A Pallas Custom Kernel Library.

These details have not been verified by PyPI

Project description

Tokamax

Static Badge

Tokamax is a library of custom accelerator kernels, supporting both NVIDIA GPUs and Google TPUs. Tokamax provides state-of-the-art custom kernel implementations built on top of JAX and Pallas.

Tokamax also provides tooling for users to build and autotune their own custom accelerator kernels.

Status

Tokamax is still heavily under development. Incomplete features and API changes are to be expected.

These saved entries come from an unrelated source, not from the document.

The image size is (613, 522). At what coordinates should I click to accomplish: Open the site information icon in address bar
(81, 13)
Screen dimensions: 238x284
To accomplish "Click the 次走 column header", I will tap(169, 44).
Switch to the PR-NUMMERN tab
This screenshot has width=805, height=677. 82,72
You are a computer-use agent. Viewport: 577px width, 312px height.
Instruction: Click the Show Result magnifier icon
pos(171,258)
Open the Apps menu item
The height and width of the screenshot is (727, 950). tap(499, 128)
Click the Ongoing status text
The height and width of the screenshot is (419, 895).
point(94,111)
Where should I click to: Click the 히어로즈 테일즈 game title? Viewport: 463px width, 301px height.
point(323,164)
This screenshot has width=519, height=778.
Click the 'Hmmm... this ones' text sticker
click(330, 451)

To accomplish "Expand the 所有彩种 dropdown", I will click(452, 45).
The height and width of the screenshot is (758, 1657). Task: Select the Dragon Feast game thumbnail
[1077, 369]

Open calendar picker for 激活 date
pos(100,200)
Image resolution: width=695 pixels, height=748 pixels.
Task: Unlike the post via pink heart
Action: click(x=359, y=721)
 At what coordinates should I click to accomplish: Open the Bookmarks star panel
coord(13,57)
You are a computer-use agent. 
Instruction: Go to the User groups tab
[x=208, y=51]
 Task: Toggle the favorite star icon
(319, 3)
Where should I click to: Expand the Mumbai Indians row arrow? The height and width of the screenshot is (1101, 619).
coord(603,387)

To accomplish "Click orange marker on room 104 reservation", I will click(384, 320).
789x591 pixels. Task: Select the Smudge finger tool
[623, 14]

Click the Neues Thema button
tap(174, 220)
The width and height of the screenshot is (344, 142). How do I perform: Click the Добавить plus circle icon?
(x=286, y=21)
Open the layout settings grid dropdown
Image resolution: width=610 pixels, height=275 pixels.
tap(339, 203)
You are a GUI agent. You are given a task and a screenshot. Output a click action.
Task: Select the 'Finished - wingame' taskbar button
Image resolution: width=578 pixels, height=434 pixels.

We currently support the following GPU kernels:

tokamax.dot_product_attention (FlashAttention).
tokamax.gated_linear_unit (Gated linear units (SwiGLU etc)).
tokamax.layer_norm (Layer normalization and Root Mean Squared normalization).

And the following for both GPU and TPU:

tokamax.ragged_dot (Mixture of Experts).

And the following TPU kernels:

tokamax.linear_softmax_cross_entropy_loss (Memory Efficient Linear Cross Entropy Loss Kernel)

Installation

The latest Tokamax PyPI release:

pip install -U tokamax

The latest bleeding edge version from Github, with no stability guarantees:

pip install git+https://github.com/openxla/tokamax.git

Using Tokamax

Consider a function containing Tokamax functions running on an H100 GPU:

import jax
import jax.numpy as jnp
import tokamax

def loss(x, scale):
  x = tokamax.layer_norm(
      x, scale=scale, offset=None, implementation="triton"
  )
  x = tokamax.dot_product_attention(x, x, x, implementation="xla_chunked")
  x = tokamax.layer_norm(x, scale=scale, offset=None, implementation=None)
  x = tokamax.dot_product_attention(x, x, x, implementation="mosaic")
  return jnp.sum(x)

f_grad = jax.jit(jax.grad(loss))

With implementation=None, Tokamax is allowed to select the best implementation for each kernel shape. It is even allowed to choose different implementations for the forward pass and gradient. It will also always be supported, as it can fall back to an XLA implementation implementation='xla'.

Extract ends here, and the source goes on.